The :: operator is used to refer to a specific function from a package. So above, for example, I used the kurtosis() function from the e1071 package. The difference between this and running library(e1071) followed by kurtosis() is that I am no loading the full e1071 package. One of the advantage is that it makes it clear what package the kurtosis() function comes from; the other advantage is that it avoids package conflicts.

Interactive Normal Distribution

Notice how the mean, median, and mode are no longer the same after you add some skewness.

Mode again?

I mentioned that we would not calculate the mode for continuous variables. Indeed, in the case of Happiness_score, no mode exists because all the values are different. However, when talking about a distribution (like the one on the left), the mode is defined as the peak of the distribution.

Percentiles

Given a continuous variable, you can think of percentiles as cut-offs that divide observations into 100 ordered groups. Then, for example, we say that an observation above the 50^th percentile is “above 50% of the rest of the observations”.

We use the quantile() function to find the percentile of a variable:

# find the 50th percentile (the median).
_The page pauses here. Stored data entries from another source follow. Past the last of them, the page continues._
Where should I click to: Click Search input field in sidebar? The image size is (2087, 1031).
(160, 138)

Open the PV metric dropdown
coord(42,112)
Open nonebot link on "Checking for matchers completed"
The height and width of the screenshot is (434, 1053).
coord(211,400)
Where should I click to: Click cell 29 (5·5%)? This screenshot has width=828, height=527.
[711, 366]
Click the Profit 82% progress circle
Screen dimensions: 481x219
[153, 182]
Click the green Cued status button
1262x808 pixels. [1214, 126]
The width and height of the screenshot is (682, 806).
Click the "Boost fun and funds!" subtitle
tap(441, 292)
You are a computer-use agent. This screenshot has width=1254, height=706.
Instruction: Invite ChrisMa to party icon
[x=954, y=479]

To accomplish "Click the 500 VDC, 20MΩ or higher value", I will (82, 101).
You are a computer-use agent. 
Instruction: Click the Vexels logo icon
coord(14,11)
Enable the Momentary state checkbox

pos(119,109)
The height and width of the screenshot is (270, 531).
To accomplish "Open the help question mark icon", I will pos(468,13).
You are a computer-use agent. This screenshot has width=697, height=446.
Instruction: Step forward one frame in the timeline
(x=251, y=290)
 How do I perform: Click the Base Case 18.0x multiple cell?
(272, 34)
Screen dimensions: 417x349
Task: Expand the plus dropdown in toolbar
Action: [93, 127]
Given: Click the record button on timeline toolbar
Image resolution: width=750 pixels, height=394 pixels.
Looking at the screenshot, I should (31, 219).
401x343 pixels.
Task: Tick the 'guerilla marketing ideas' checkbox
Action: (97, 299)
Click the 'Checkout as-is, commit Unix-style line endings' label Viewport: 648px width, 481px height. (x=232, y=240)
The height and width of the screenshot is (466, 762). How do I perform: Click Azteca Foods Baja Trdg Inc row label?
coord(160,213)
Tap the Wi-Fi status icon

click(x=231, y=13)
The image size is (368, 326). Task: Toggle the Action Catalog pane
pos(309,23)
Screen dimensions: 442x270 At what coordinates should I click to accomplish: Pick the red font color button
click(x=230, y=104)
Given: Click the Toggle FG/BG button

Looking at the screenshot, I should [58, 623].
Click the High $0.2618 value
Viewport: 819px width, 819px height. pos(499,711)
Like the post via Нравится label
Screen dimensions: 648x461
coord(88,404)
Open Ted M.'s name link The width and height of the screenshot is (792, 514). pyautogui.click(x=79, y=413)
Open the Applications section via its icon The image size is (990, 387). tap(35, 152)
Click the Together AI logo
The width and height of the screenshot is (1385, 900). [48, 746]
The first argument is the vector of observations and the second argument is the desired percentile (from 0 to 1)
quantile(WH_2024$Happiness_score, .5)

   50% 
5.8005

We can also get multiple percentiles at once like so:

# get the 25th, 50th, and 75th percentiles of Happiness_score
quantile(WH_2024$Happiness_score, c(.25, .5, .75))

    25%     50%     75% 
4.63175 5.80050 6.42625

You may also want to use the interquartile range (IQR) to describe the range between which 50% of the observations fall.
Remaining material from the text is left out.